O Dilemas da Humanidade foi também tema de O Estrangeiro, podcast de política internacional do Brasil de Fato neste dia. À tarde, o presidente do IBGE, Marcio Pochmann falou sobre como proteger riquezas dos países em desenvolvimento e ressaltou ser fundamental “ter esperança e evitar o futuro que nos é desenhado pelo Norte Global”.
A quinta-feira viu o economista russo Yaroslav Lisovolik explicar por que o Sul Global deve apostar em regionalismo contra as crises produzidas pelos países desenvolvidos. “Blocos como Mercosul têm mais capacidade e interesse em ajudar seus membros do que instituições como FMI“, disse ele.
Tempo histórico acelerado
Ao final do encontro, Stedile disse que encontrar formas para deixar de ser refém da moeda estadunidense é chave para a emancipação do Sul.
“O dólar é usado como mecanismo de proteção pelo imperialismo para continuar explorando os trabalhadores. Temos que travar uma luta dura porque ele é mais perigoso que a bomba atômica”, disse Stedile, que defendeu também “a natureza e a soberania alimentar. Sem agroecologia, não haverá combate às mudanças climáticas.”
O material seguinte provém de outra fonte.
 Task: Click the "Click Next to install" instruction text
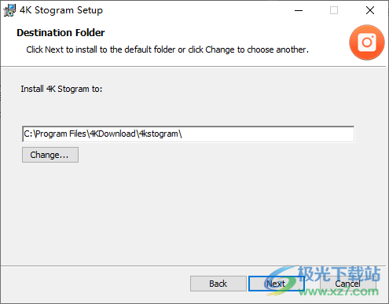[167, 49]
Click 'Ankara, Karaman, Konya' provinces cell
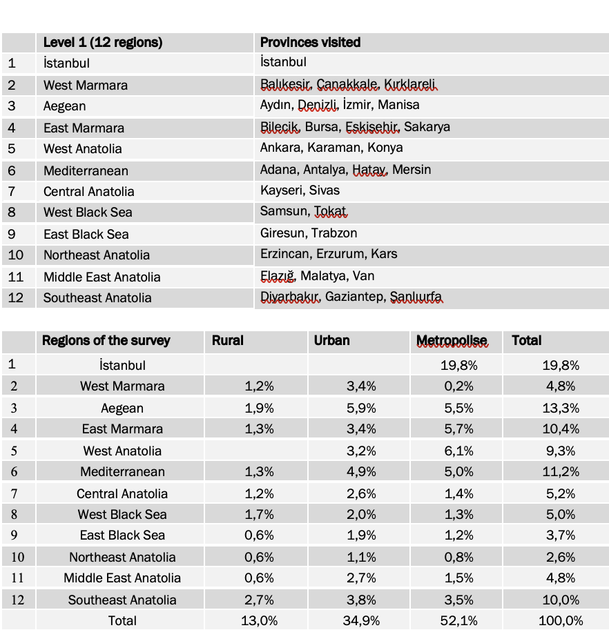Viewport: 609px width, 630px height. (331, 148)
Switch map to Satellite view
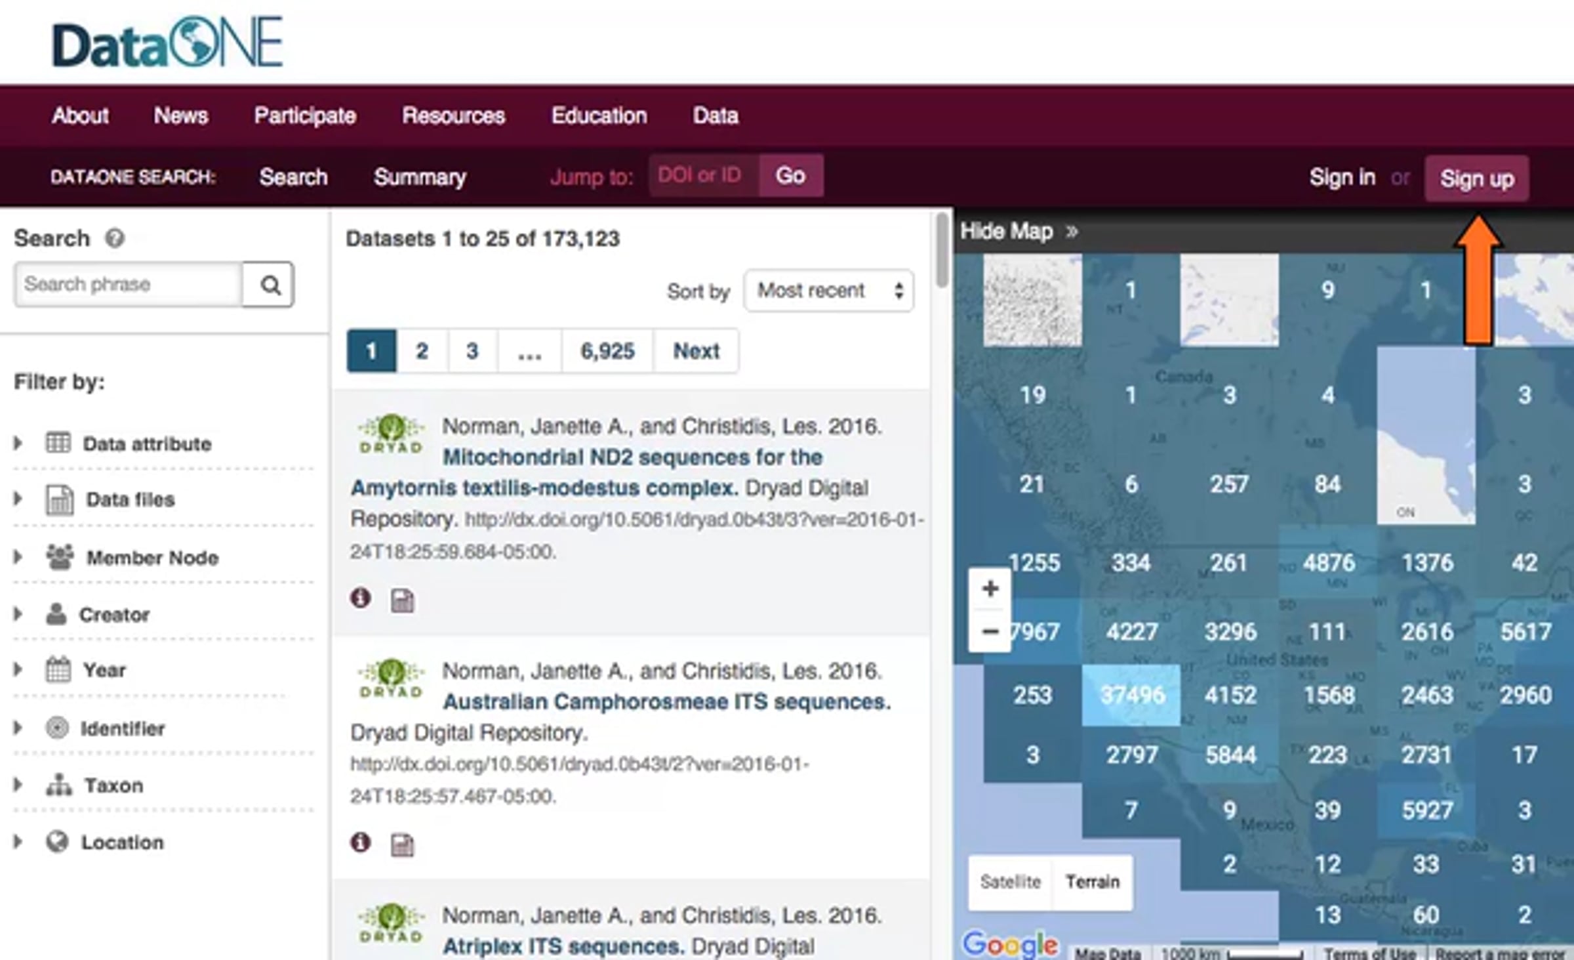Screen dimensions: 1574x960 [1010, 882]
“Nosso objetivo central é superar a desigualdade social, e as Big Tech não vão resolver isso; vão aprofundá-la.”
Juliane Furno alertou para o fato de que uma das contradições dos dias atuais é que a extrema direita “está derrotando o livre comercio, a Organização Mundial do Comércio (OMC), o mundo pós-segunda guerra” que era combatido tradicionalmente pela esquerda.
“Um novo mundo é possível, mas no momento há a destruição. É possível que o tarifaço isole os EUA, acelere o tempo histórico e una o Sul Global.”
“Devemos aproveitar a oportunidade para fortalecer a integração com alternativas mais radicalizadas, para tirar países da periferia”, completou.